El parto vertical así como el parto en el agua es, hoy en día, otra de las alternativas de parto vaginal que tienen las mujeres, cuyos embarazos no presentan complicaciones, en el minuto de elegir como quieren que sus hijos lleguen a este mundo.
Adoptar una posición predominantemente vertical durante el trabajo de parto y parto, ya sea de pie, de rodillas, en cuclillas o sentada, es probablemente un reflejo natural e instintivo en las mujeres. La posición horizontal, acostada o semi acostada se instauró junto con el avance de la medicina y busca darle un acceso fácil y rápido al médico para diferentes maniobras de asesoría a la madre y al recién nacido, por lo tanto de no ser estas maniobras necesarias no debiera haber problema en que la mujer tenga un parto en posición vertical si así lo desea.

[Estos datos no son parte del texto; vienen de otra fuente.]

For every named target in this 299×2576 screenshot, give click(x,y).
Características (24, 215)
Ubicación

En posición vertical la gravedad ayuda a los movimientos corporales de la madre, esto en conjunto con la libertad que ella tiene para moverse hace que los parto sean más rápidos y menos distócicos.
También hay mayor contacto visual y táctil entre la madre y el hijo desde el mismo momento del nacimiento por lo que el vínculo se establece de inmediato.
Los períodos de dilatación y expulsión se acortan por lo que la madre se agota menos. la posición favorece la respiración de la madre por lo que los niveles de CO2 en su sangre no se elevan tanto. Todo esto minimiza el riesgo de sufrimiento fetal.
Disminuye la presión que ejerce el útero sobre los grandes vasos (aorta y vena cava) y hacia el diafragma, permitiendo la respiración más profunda, aumentando la capacidad torácica y una óptima oxigenación placentaria y del bebé.
El parto en posición vertical es una opción más que debiera serte ofrecida junto a las otras, debes tener claro que no existe una opción buena o mala, cada pareja debería poder elegir libremente cuál alternativa es mejor y más cómoda para ellos. Consulta a tu médico, él podrá guiarlos de manera adecuada según tu embarazo.